>>>>
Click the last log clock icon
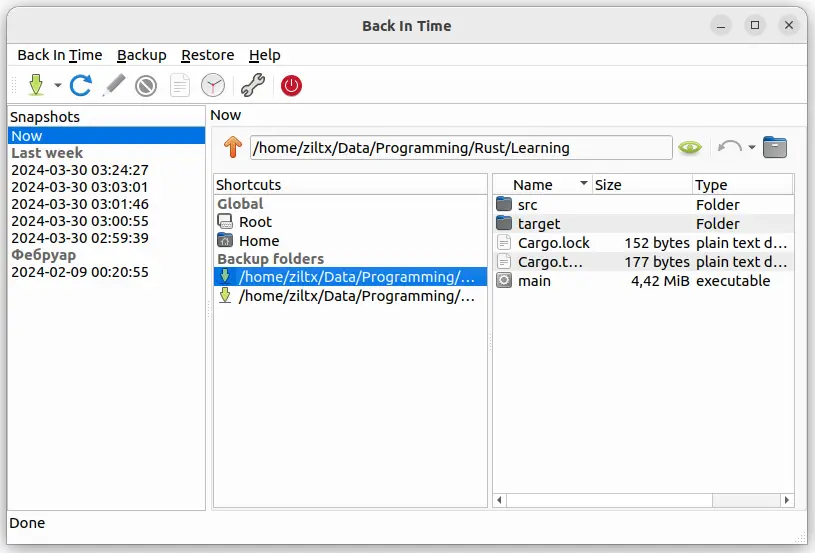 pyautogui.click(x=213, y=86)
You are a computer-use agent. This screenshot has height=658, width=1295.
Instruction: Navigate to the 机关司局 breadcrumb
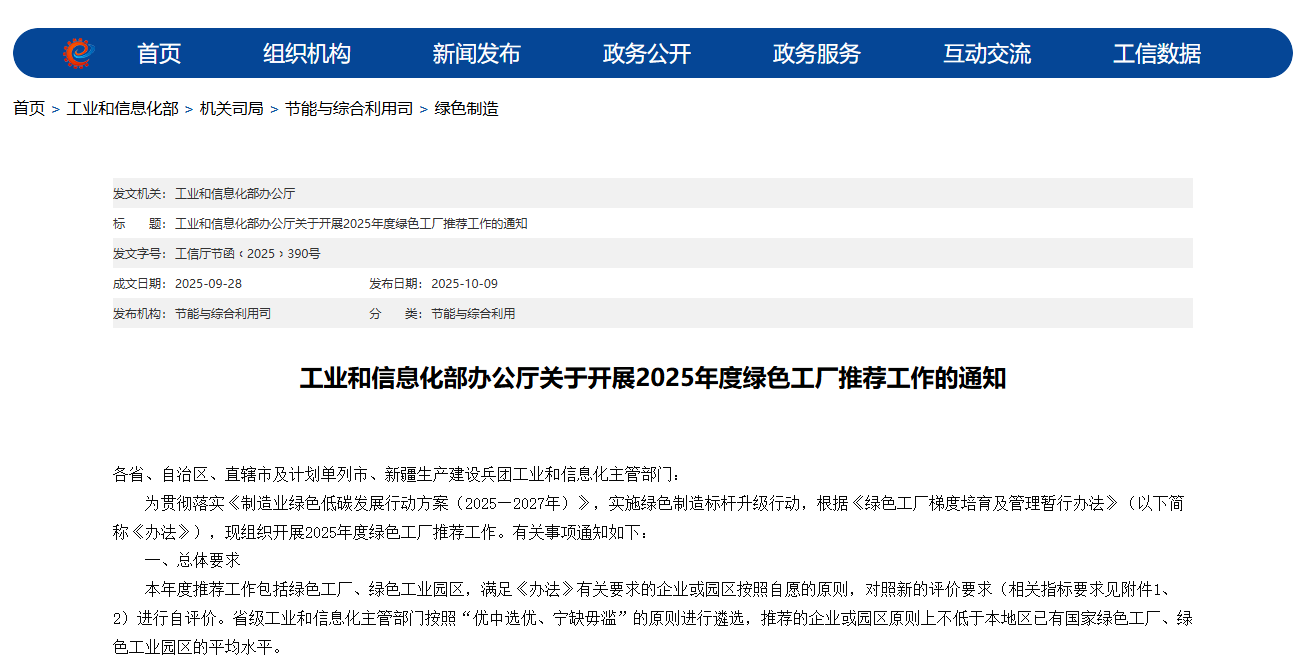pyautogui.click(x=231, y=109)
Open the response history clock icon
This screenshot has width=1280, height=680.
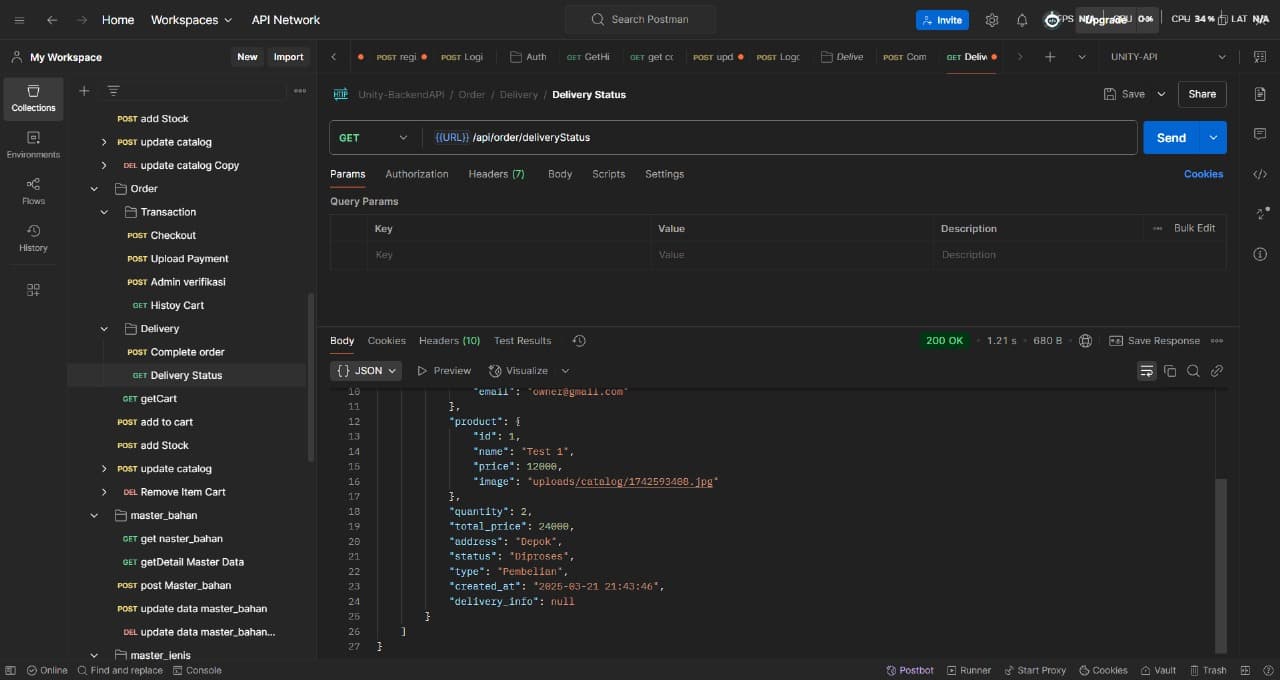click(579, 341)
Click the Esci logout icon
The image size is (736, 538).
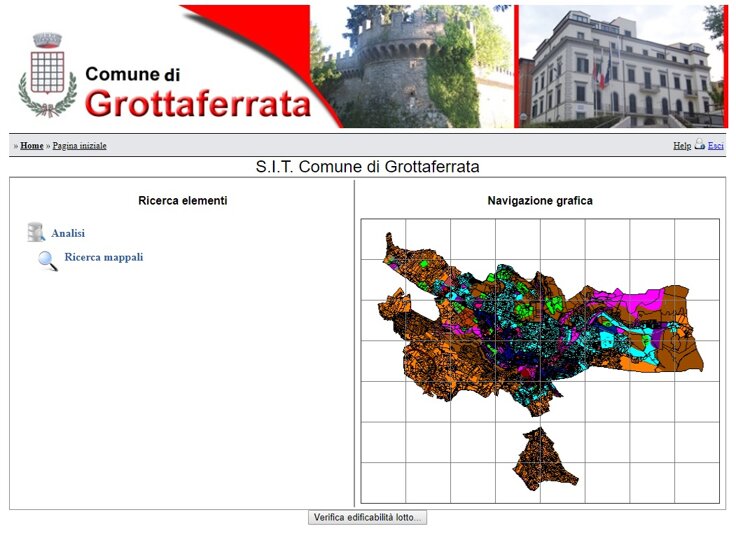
<<<<
Your answer must be the exact lines from the one containing "Instruction: Navigate to the 机关司局 breadcrumb" through the last line of the records above, with both included and no pictures.

Instruction: Navigate to the 机关司局 breadcrumb
pyautogui.click(x=231, y=109)
Open the response history clock icon
This screenshot has width=1280, height=680.
click(579, 341)
Click the Esci logout icon
The image size is (736, 538).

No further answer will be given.